Comme le note le rapport, la diminution de la rentabilité du secteur « contribue, à elle seule, à réduire la hausse des prix finaux à la consommation des prix alimentaires de 1,3 % ». Cette diminution s’inscrit cependant dans une tendance plus longue de dégradation de la rentabilité de ce secteur industriel.
Dernier maillon de la chaîne : la grande distribution. Les Auchan, Leclerc, Carrefour et consorts ne sont pas les seuls à écouler les produits alimentaires, mais ils représentent tout de même 70 % des ventes de produits alimentaires. La hausse du prix de vente de la grande distribution compense grosso modo l’augmentation de leur coût d’approvisionnement ainsi que celle des salaires du secteur, si bien que leur marge nette est presque stable avec un léger reflux de 1 %.
Ces chiffres dessinent un tableau général, qui compte évidemment certains contre-exemples.
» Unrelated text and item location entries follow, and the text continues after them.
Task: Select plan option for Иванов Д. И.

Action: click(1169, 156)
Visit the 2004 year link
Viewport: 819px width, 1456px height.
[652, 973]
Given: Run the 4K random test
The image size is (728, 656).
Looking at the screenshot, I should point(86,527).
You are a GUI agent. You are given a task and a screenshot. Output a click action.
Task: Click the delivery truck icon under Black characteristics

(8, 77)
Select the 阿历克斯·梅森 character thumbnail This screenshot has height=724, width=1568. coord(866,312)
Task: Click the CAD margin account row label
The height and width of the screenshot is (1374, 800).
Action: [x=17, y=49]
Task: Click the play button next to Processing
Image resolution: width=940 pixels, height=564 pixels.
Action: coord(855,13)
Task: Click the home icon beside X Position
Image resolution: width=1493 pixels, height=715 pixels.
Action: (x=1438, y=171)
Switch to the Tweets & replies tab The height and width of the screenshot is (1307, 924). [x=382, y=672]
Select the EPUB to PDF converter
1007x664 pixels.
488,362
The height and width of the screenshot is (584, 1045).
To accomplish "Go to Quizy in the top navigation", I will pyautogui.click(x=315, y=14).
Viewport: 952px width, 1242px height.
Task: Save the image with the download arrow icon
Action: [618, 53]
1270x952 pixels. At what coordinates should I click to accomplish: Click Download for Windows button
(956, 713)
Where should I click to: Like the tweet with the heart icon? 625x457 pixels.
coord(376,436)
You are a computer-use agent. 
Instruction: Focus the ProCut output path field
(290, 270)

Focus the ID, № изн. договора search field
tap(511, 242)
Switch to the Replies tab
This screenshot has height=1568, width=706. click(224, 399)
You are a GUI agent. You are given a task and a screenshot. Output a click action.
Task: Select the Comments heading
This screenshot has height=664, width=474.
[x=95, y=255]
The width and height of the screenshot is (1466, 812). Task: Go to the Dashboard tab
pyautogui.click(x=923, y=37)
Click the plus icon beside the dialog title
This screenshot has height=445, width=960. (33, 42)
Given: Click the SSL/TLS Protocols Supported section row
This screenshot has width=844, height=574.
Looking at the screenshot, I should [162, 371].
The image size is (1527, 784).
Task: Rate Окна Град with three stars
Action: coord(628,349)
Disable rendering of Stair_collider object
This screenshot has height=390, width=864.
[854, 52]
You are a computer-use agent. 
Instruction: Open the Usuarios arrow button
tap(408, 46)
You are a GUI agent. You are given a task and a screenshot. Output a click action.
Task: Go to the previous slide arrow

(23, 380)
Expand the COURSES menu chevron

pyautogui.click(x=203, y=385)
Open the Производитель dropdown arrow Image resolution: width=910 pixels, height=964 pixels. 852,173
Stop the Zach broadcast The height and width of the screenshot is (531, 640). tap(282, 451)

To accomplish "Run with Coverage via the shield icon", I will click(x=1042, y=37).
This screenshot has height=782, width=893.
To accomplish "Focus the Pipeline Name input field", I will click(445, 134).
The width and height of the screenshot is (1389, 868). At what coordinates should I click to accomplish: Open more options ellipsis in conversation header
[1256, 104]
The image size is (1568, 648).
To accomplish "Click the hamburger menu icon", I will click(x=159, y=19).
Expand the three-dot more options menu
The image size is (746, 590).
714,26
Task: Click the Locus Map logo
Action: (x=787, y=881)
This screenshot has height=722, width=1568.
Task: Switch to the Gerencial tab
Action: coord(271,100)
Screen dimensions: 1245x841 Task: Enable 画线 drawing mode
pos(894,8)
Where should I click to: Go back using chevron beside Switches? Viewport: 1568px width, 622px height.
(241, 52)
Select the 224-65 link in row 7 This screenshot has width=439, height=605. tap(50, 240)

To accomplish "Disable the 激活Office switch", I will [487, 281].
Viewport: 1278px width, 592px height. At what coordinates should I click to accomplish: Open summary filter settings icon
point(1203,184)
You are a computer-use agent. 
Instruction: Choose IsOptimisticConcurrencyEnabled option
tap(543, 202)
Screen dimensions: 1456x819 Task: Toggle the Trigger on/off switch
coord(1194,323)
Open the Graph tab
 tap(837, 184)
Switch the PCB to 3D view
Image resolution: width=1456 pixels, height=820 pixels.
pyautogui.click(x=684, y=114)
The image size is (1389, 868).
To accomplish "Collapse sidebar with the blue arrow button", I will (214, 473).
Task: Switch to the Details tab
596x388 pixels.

La grande distribution a par exemple amélioré sa marge sur les yahourts, mais l’a réduite sur les pâtes, le bœuf et le poulet. Mais ils mettent surtout en lumière l’évolution des rapports de force au sein d’un secteur économique et plus globalement ses fragilités. Pour éviter que la facture de nos caddies soit de plus en plus salée, il faudrait commencer par réduire la dépendance de l’agriculture aux intrants, engrais et produits phytosanitaires.